The lone recorded dissent came from One Nation Senator Len Harris, who cited concerns about the erosion of Australia's sovereignty, the unseemly haste with which the Senate was dealing with such serious legislation, the possible use of the Court for social engineering and the risk of politicised prosecution of Australian military personnel on peacekeeping operations.
Senator Harradine raised a number of concerns with the Government, including a concern that the denial of unlimited access to abortion could be considered persecution under the Statute. The Government's denial of this possibility was, on his insistence, placed on the record.Social engineering
However, there is nothing in the Government's denial that really rules out the possible use of the Court for such social engineering on the international level. A meeting of the Women's Caucus, an international pro-abortion feminist network, has been scheduled for July 1 - the date the Statute comes into effect - to "brainstorm ways of using the International Criminal Court to advance reproductive rights" (read unlimited access to abortion).
Senator Ludwig, for the Labor Party, did point out that in the amendments being made to the Criminal Code defining the new crime of "persecution" there was a substantive difference between the definition being incorporated into Australian law and the definition in the Statute. The former was much narrower, limiting "persecution" to mean the severe deprivation only of selected rights from certain articles in the International Covenant on Civil and Political Rights, while the Statute definition of "persecution" refers in an open-ended way to the severe deprivation of any fundamental human right recognised in international law.
This discrepancy opens up the possibility of Australia being found "unable or unwilling" to prosecute a person for an alleged crime against the Statute leading to the initiation of prosecution by the International Criminal Court.
However, despite this and other serious questions about the bills, the Labor Party co-operated with the Government to rush the bills through the Senate without serious examination.
The passage of the two bills came only after vigorous opposition within the Coalition joint party room (and within Cabinet) to ratification of the Statute was appeased by the Prime Minister. He required significant amendments to the legislation as originally proposed by Attorney General Daryl Williams and Foreign Minister Alexander Downer.
The original legislation absolutely required the Attorney General to comply with any request from the International Criminal Court for the arrest and surrender of any person wanted by the Court. The new bill was amended so that no person can be arrested or surrendered to the Court without a written certificate by the Attorney General stating that in his or her absolute discretion it is appropriate to do so.
A similar requirement was introduced to the bill which incorporated the offences covered by the Statute into Commonwealth criminal law. Prosecutions under these provisions may only be brought with the consent of and in the name of the Attorney General.
These provisions go some way towards mitigating the risks to Australia's interests pointed out by critics of ratification.
It should never be forgotten that our Attorney General and our Foreign Minister were both prepared to subordinate Australia entirely to the whims of the International Criminal Court from when they first announced their intention to ratify the Statute by Christmas 2000 until a few weeks ago, when opposition from their Coalition colleagues resulted in the Prime Minister bringing them to heel.

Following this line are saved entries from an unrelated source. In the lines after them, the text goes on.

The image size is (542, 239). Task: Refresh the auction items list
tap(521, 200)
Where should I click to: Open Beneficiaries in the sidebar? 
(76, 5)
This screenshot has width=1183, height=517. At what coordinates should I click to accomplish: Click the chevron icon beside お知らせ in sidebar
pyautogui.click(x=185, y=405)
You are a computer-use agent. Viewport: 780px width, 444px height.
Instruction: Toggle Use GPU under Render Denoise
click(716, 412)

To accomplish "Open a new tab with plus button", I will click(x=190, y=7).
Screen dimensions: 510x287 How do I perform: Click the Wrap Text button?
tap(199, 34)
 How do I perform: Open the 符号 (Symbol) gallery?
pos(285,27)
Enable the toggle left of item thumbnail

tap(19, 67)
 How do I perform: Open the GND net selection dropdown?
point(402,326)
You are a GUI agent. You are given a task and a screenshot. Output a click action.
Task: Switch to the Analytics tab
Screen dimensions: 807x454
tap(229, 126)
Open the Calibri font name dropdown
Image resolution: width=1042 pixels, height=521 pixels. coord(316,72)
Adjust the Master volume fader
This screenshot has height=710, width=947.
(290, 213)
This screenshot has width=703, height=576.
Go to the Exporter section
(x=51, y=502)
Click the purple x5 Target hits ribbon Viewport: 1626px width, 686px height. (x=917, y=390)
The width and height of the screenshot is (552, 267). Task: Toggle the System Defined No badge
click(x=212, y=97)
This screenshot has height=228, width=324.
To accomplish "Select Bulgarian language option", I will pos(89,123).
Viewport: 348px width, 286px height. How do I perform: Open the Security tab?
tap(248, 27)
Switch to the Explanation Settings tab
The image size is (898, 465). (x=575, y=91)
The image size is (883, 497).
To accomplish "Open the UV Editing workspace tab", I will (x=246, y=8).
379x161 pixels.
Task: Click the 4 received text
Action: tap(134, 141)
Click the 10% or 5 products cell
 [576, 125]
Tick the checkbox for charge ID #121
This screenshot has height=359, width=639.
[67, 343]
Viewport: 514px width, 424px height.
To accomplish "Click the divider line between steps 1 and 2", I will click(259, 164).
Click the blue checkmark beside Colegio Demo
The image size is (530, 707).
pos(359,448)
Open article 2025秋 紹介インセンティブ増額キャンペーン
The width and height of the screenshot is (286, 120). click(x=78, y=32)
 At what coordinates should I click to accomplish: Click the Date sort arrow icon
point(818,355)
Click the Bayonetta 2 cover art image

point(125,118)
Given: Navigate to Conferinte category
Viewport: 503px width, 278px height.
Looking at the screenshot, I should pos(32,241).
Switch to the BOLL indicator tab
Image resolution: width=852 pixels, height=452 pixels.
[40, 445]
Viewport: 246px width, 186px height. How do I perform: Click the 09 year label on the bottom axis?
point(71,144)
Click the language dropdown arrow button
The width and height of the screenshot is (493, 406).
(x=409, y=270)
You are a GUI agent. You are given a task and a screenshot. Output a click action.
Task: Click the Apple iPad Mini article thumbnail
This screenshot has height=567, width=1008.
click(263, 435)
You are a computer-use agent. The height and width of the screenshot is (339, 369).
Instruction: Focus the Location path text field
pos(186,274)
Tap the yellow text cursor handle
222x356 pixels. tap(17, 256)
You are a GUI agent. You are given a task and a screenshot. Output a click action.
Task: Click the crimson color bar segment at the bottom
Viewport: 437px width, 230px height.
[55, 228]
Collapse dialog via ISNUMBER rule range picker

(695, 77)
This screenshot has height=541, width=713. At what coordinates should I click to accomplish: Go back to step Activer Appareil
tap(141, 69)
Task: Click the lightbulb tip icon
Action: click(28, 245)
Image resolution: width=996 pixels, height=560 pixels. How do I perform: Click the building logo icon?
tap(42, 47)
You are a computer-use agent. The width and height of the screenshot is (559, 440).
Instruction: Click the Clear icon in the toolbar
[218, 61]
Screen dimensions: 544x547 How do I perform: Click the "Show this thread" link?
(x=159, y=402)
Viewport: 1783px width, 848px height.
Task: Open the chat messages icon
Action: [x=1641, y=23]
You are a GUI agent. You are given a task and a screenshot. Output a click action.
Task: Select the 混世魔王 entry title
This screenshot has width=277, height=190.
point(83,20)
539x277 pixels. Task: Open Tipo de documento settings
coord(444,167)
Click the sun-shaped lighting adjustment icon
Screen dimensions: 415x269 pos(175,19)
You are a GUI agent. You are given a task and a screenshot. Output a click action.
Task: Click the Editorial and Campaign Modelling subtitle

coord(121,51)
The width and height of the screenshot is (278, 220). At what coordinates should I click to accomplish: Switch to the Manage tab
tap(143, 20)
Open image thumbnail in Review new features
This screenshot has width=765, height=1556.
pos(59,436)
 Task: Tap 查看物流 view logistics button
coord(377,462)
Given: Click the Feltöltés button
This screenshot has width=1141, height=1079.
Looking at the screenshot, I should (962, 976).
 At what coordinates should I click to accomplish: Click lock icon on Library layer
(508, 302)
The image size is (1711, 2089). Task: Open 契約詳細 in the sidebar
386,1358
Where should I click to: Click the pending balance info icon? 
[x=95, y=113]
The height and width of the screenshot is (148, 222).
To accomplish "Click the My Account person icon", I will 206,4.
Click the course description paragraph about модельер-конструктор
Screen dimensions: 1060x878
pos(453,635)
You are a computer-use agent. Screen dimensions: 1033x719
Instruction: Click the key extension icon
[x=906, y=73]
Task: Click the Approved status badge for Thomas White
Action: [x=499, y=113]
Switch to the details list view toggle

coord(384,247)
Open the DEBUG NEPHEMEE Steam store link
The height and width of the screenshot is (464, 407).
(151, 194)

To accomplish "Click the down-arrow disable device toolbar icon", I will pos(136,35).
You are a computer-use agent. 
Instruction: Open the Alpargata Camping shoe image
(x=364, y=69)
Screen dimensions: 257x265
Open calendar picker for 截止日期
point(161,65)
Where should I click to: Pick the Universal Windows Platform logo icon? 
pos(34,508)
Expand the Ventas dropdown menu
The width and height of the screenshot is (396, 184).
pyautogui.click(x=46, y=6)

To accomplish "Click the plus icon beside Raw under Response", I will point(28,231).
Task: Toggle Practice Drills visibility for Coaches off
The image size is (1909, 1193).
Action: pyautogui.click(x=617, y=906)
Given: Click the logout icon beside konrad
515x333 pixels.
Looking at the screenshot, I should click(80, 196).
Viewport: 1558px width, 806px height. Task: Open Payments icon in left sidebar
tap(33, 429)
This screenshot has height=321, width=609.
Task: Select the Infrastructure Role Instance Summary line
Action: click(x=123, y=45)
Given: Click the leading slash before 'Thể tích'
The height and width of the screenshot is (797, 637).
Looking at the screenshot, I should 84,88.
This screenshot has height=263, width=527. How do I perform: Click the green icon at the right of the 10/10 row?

The success achieved by opponents of the Court is significant.
Nonetheless serious concerns about the implications of ratification remain. The United States is adamant that it will not expose its servicemen to any possibility of prosecution by the International Criminal Court whose jurisdiction it does not recognise. The Statute provides that citizens of non-ratifying nations can be prosecuted by the Court for alleged offences that take place in a nation that has either ratified the Statute or that consents to such a prosecution.
The United Nations Security Council is, at the time of writing, stalemated over a resolution to extend the peacekeeping operation in Bosnia because the United Nations is refusing to agree to US demands for a guarantee of immunity from prosecutions by the International Criminal Court for UN peace keepers, including US troops.
The US concerns also highlight the remaining risk to Australian personnel - political and military - who may be arrested and surrendered to the International Criminal Court if they are outside Australia and a prosecution has been initiated by the Court.
The domestic requirement that the Attorney General has an absolute discretion on whether to consent to arrest and surrender simply doesn't apply outside Australia.